## WHAT THIS EXERCISE ASKS
a. In the forum thread on cat breeding below, why does one reply advise starting the search for a stud right away?
b. Resume the forum thread on cat breeding below from the point where it stops.

# Breeding



## Chicky27x (Nov 4, 2009)

Hello. I have a kitten, Belle, born July 3rd 2009. Am interesting in breeding her. I was wondering what age she will come into season and when will be the best time, age etc to breed her.
Thank you x


----------



## lizward (Feb 29, 2008)

She will likely come into season in her first "spring" which, depending on her age now, could be as early as January. Five months is not unknown. it depends on the breed - what is she? As for the age to breed her, again it depends on the breed and on the individual cat. At least 8 months at mating, though.

Liz


----------



## princessx87 (Feb 26, 2009)

As Lizward has already said, It depends on the cat...

One of mine was 4 months old, And the other was 7 months.
Yet they was from the same breed line!

PS: Just to add, REALLY think about breeding, Not just because their is alot of cats and kittens needing homes.

But princess, My cat she took really bad to having kittens. She had a awful labour and lost her kittens twice!! My point is, Cat breeding isn't for the faint hearted! LOL xx

(Long story! lol )

Hope all goes well no matter what you choose


----------



## Taylorbaby (Jan 10, 2009)

to mate Id say the end of may next year min age, but she might not even call then could be later, remember to have all health tests done for the breed she is and Id start looking for a suitable stud now as its takes ages to find the best one compatible to your girl


----------



## Chicky27x (Nov 4, 2009)

Deleted....


----------



## sequeena (Apr 30, 2009)

Chicky27x said:


> Thanks guys and gals for your lovely replies.

## EXERCISE DATA
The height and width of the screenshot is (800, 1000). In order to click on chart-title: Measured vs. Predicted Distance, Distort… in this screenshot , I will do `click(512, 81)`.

## ANSWERS TO THE EXERCISES
a. The reply says it takes a long time to find the best stud that is compatible with the kitten.

b.
> 
> Belle is 4 months old now and just a normal run of the mill moggy.
> She is beautiful.
> ...


Please don't breed anymore moggies there are too many in rescues


----------



## lizward (Feb 29, 2008)

Well, if you have a non-pedigree and you are letting her out and there are entire males next door, the question of when to breed her will be academic, she will get pregnant on her first season.

You should consider the possible costs first - chances are high of course that everything will go well, but if it doesn't and you end up with an emergency caesarean, you could be into four figures (depending on your vet's emergency charges).

Liz


----------



## Acacia86 (Dec 30, 2008)

If you allow her out to breed with these cats next door then you will be encouraging fights between the males.....and not just next doors.

Fights can be extreme, with serious wounds.

A queen will call......therefore attracting the males around the whole area. You will not know who she has bred with.

Can i ask why you wish to breed her??

And why your neighbour has not neutered the males?


----------



## Cat_Crazy (Jul 15, 2009)

Please re-consider this, there are so many kittens dying in rescue center's because there are not enough homes and bringing more kittens into this world simply takes homes away from the one's that are still waiting.

Please neuter your little girl and enjoy her for what she is!


----------



## waterlilyold (Aug 28, 2009)

Cat_Crazy said:


> Please re-consider this, there are so many kittens dying in rescue center's because there are not enough homes and bringing more kittens into this world simply takes homes away from the one's that are still waiting.
> 
> Please neuter your little girl and enjoy her for what she is!


I agree, if it's because you want a cute little kitten then the rescues are overflowing with them. Have you considered where the kittens will be rehomed or are you keeping them.
Your neighbour is contributing to the problem of unwanted and dumped kittens by allowing her toms to not be neutered 
There is simply not enough good and caring homes out there to just breed for your own gratitude the epidemic of kittens being dumped is proof of this.


----------



## Chicky27x (Nov 4, 2009)

Deleted....


----------



## sequeena (Apr 30, 2009)

No-one has been narky to you! We just don't understand why you want to breed your moggy and are willing to let your neighbours cats do the deed!

I love moggies, I have one myself but there are far too many being bred and ending up in shelters!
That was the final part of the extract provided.